11/24/15  Bce Inc                           6-K        11/24/15    2:16K                                    RR Donnelley… Express/FA

Report of a Foreign Private Issuer   —   Form 6-K
Filing Table of Contents

Document/Exhibit                   Description                      Pages   Size 

 1: 6-K         Report of a Foreign Private Issuer                  HTML     11K 
 2: EX-1        Underwriting Agreement                              HTML      9K 


EX-1   —   Underwriting Agreement


This exhibit is an HTML Document rendered as filed.  [ Alternative Formats ]



  Exhibit  EX-1  

For Immediate Release

Not for distribution to U.S. news wire services or dissemination in the United States.

BCE announces Cdn $750 million bought deal offering

MONTRÉAL, November 23, 2015 – BCE Inc. (TSX, NYSE: BCE), Canada’s largest communications company, announced today that it has entered into an agreement with a syndicate of underwriters led by BMO Capital Markets and RBC Capital Markets, together with CIBC World Markets, National Bank Financial and TD Securities, under which the underwriters have agreed to buy on a bought deal basis 13,140,000 common shares (common shares), at a price of Cdn $57.10 per common share for gross proceeds of Cdn $750,294,000. BCE has granted the underwriters an option, exercisable at the offering price for a period of 30 days following the closing of the offering, to purchase up to an additional 15% of the offering to cover over-allotments, if any. Should the over-allotment option be fully exercised, the total gross proceeds of the offering will be Cdn $862,838,100. The offering is expected to close on or about December 11, 2015 and is subject to all necessary regulatory approvals.

The net proceeds of the offering will be used for general corporate purposes including reducing financial leverage.

The common shares will be offered by way of a short form prospectus in all of the provinces of Canada and may also be offered by way of private placement in the United States.

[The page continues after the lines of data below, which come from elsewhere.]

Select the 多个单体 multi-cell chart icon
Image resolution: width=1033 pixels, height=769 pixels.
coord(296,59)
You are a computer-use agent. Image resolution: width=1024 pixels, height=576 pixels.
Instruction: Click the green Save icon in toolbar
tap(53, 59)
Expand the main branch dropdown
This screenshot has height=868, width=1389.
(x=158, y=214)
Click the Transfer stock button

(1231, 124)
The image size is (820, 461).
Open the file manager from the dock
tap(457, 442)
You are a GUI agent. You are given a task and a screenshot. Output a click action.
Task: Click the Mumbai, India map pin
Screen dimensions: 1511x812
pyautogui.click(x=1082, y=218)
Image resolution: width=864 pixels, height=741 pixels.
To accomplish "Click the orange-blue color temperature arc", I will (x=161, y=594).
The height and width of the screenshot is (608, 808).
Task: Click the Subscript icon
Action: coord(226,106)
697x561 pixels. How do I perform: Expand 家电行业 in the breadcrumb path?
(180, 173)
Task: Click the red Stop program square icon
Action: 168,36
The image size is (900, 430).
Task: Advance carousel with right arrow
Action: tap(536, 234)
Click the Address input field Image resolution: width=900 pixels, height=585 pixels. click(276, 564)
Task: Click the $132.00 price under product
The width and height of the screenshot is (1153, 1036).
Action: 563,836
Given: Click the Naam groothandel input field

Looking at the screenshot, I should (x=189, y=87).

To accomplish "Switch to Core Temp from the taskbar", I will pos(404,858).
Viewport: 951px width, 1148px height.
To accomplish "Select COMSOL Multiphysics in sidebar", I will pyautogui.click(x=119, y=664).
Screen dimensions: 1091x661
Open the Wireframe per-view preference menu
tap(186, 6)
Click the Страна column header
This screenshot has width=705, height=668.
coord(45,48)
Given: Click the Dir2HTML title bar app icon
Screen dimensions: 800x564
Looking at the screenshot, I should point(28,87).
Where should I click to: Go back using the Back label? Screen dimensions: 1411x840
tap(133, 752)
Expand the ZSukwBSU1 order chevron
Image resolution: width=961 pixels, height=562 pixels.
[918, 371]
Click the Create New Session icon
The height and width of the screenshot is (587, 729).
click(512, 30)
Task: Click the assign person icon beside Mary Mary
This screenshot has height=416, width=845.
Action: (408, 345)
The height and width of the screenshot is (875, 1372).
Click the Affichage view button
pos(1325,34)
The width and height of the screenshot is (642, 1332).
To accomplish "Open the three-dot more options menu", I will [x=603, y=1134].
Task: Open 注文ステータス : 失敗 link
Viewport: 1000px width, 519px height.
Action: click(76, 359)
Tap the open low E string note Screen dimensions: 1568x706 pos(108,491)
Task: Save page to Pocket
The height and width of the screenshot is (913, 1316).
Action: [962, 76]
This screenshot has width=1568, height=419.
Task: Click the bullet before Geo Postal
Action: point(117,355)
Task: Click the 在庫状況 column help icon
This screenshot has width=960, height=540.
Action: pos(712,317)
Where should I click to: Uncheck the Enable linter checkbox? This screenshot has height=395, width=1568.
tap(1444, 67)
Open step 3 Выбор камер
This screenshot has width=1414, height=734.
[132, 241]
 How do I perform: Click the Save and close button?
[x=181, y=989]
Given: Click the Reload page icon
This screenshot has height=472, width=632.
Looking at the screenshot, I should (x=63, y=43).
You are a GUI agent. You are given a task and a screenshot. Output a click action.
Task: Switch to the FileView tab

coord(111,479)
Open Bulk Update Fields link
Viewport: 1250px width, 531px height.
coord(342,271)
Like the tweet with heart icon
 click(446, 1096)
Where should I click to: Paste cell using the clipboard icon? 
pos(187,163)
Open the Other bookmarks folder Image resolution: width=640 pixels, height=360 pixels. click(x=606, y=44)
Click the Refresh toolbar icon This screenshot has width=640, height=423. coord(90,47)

The securities offered have not been registered under the U.S. Securities Act of 1933, as amended, and may not be offered or sold in the United States absent registration or an applicable exemption from the registration requirements. This news release shall not constitute an offer to sell or the solicitation of an offer to buy nor shall there be any sale of the securities in any jurisdiction in which such offer, solicitation or sale would be unlawful.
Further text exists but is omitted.